Llegó a donde estaban sus amigos ¿Cómo ha ido? Le preguntó Kirtash, aunque a juzgar por su cara la pregunta era innecesaria. ¿Tú qué crees? La agarró sutilmente por un hombro y le dijo Al menos lo has intentado. Pero no bastaba con haberlo intentado. Algo dentro de ella le decía que Damon no estaba siendo él mismo. Sin embargo se acercaba la hora de casarse y cada vez estaba más nerviosa, su beso no había funcionado. Quizás todo fuera real, quizás Damon amara a su hermana Mara más de lo que la amaba a ella.

Pronto llegó el momento de la boda, y Damon entro en la sala agarrado del brazo de su madre. La visión la estremeció, ni siquiera su madre había acudido a su boda con Damon. Ella le miró con toda la intensidad de la que fue capaz hasta que finalmente sus ojos azules se clavaron en ella. Por favor Damon, no lo hagas. El no podía oírla pero sus ojos eran un claro reflejo de su plegaria.
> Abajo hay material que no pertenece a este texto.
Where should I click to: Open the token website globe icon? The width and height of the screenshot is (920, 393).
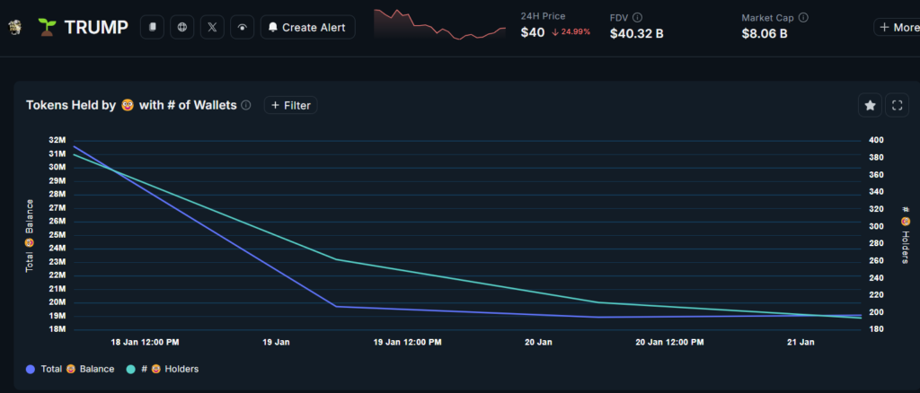pos(183,27)
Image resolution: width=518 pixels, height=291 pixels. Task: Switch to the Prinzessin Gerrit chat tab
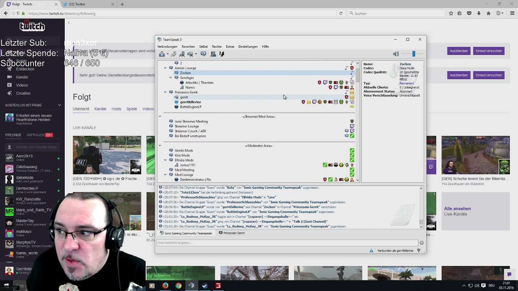point(231,233)
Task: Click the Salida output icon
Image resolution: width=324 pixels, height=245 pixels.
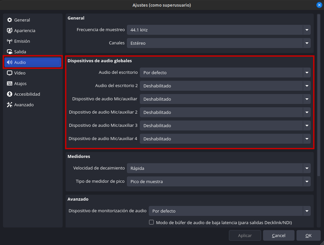Action: click(x=10, y=52)
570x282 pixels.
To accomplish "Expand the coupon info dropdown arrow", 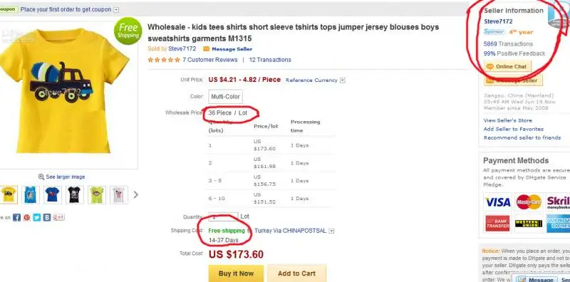I will coord(116,10).
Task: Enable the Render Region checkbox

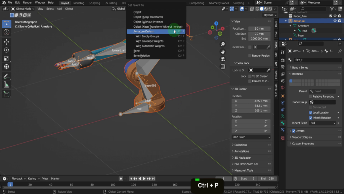Action: pos(250,56)
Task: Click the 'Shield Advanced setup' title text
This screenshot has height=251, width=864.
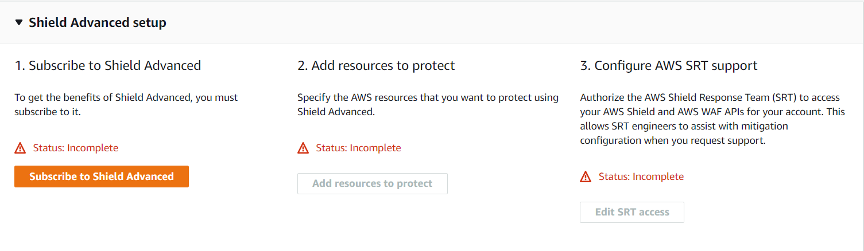Action: pos(98,23)
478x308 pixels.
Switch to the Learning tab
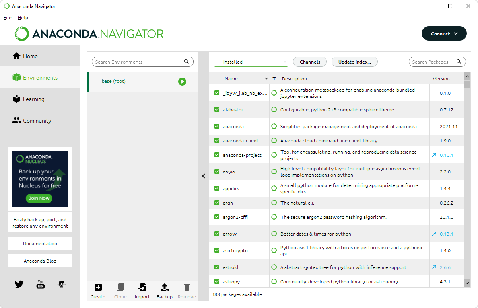(x=33, y=99)
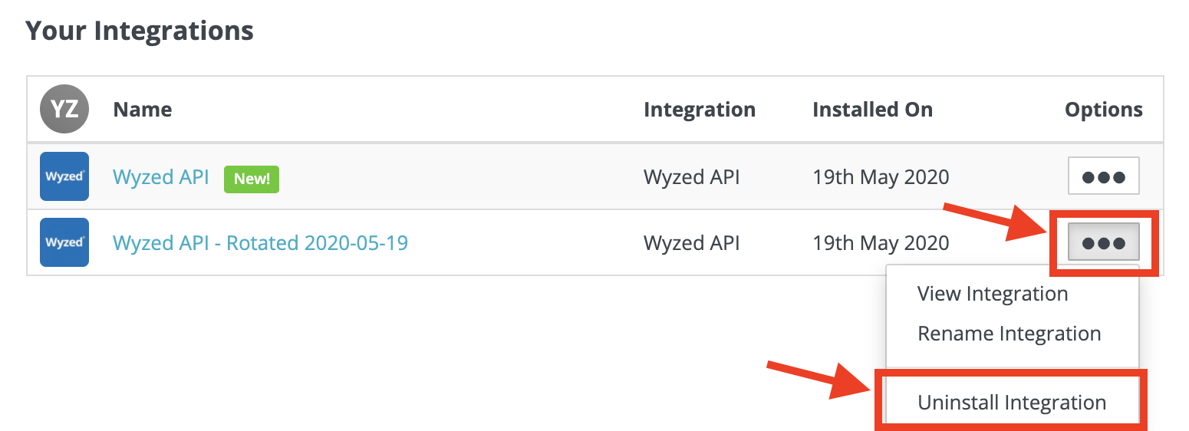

Llegó a la mesa dejándola atrás y minutos más tarde entró su hermana Mara, la verdad es que estaba preciosa. El blanco le sentaba muy bien y ese vestido estaba hecho para ella. Se miraron brevemente y Mara le sonrió con malicia. Cubierta de encaje y con un velo que arrastraba por el suelo se acercó a la mesa en la que la esperaba su futuro marido.

Comenzó la ceremonia, a cada minuto que pasaba Hermione estaba más nerviosa. Kirtash también se removía en su asiento. Finalmente el momento más esperado llegó.
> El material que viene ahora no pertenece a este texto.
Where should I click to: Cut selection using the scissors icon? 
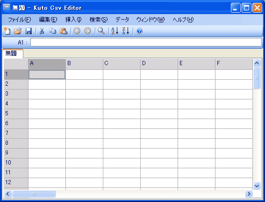(x=42, y=31)
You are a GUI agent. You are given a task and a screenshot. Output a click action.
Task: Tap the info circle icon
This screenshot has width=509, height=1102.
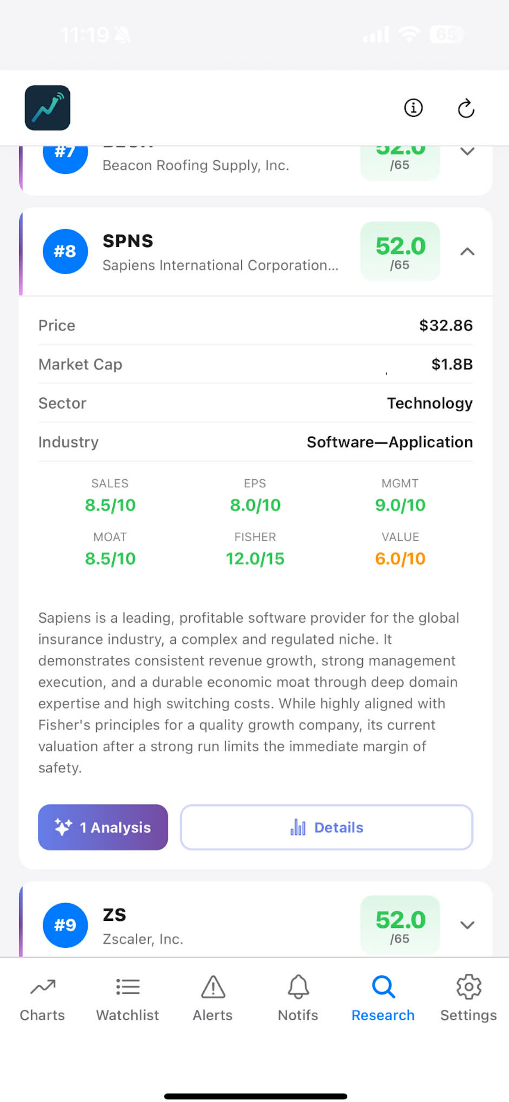pyautogui.click(x=413, y=108)
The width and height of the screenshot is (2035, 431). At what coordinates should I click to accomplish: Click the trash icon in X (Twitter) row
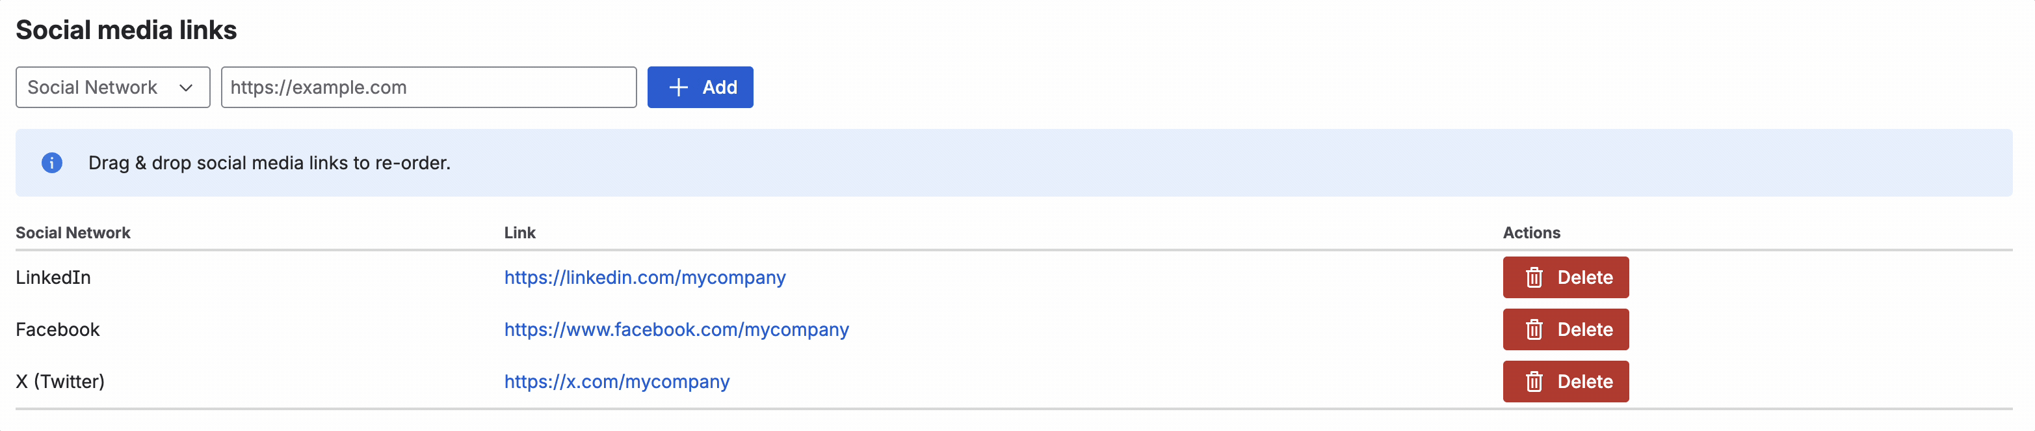1533,382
-Damon Salvatore ¿aceptas a Mara Granger como esposa, y prometes serle fiel en la prosperidad y en la adversidad, en la salud y en la enfermedad, y así, amarla y respetarla todos los días de tu vida?

-Sí, quiero.

Las lagrimas brotaban de los ojos de Hermione como fuentes, ya estaba hecho, el había dicho que si. La amaba. No había ya nada que ella pudiera hacer para impedir la boda.

-Y tu Mara Granger, ¿Aceptas a Damon Salvatore como esposo, y prometes serle fiel en la prosperidad y en la adversidad, en la salud y en la enfermedad, y así, amarlo y respetarlo todos los días de tu vida?

Mara se paró un momento y se sacó algo de uno de los bolsillos de su precioso vestido. Más rápido de lo que los ojos de Hermione pudieron ver, una estaca de madera se clavó en el pecho de Damon.

-No, no acepto.

Dijo Mara con una sonrisa maligna en los labios. Por fin Hermione despertó de su ensimismamiento y salió corriendo a ayudar a Damon que yacía en un charco de su propia sangre. Su hermana, más rápida que ella la agarró de la melena y la tiró al suelo.

-¿Vas a alguna parte?

Llena de ira y de preocupación Hermione le dio un puñetazo y su nariz comenzó a sangrar volviendo rojo su blanco vestido. Se protegió a ella y a Damon con un hechizo y se lanzó a ayudarle.

-¿Damon?

Por suerte la estaca solo había rozado su corazón. Se la sacó con mucho cuidado.

-¿Hermione? ¿Qué ha pasado? ¿Dónde estoy?

Tal y como ella creía Damon no estaba siendo el mismo. Había sido hechizado. Pero ¿por quién? Su hermana no era bruja. No podía haber hechizado a Damon sin ayuda.

-Te lo explicaré más tarde, ahora tengo que llevarte a casa.

Sin embargo antes de que pudiera levantarle para llevarle a casa una sola bala de madera atravesó su cuerpo clavándose en el pecho de Damon. Ambos cayeron al suelo. La bala había atravesado a Hermione y llegado al corazón de Damon que poco a poco comenzó a disecarse.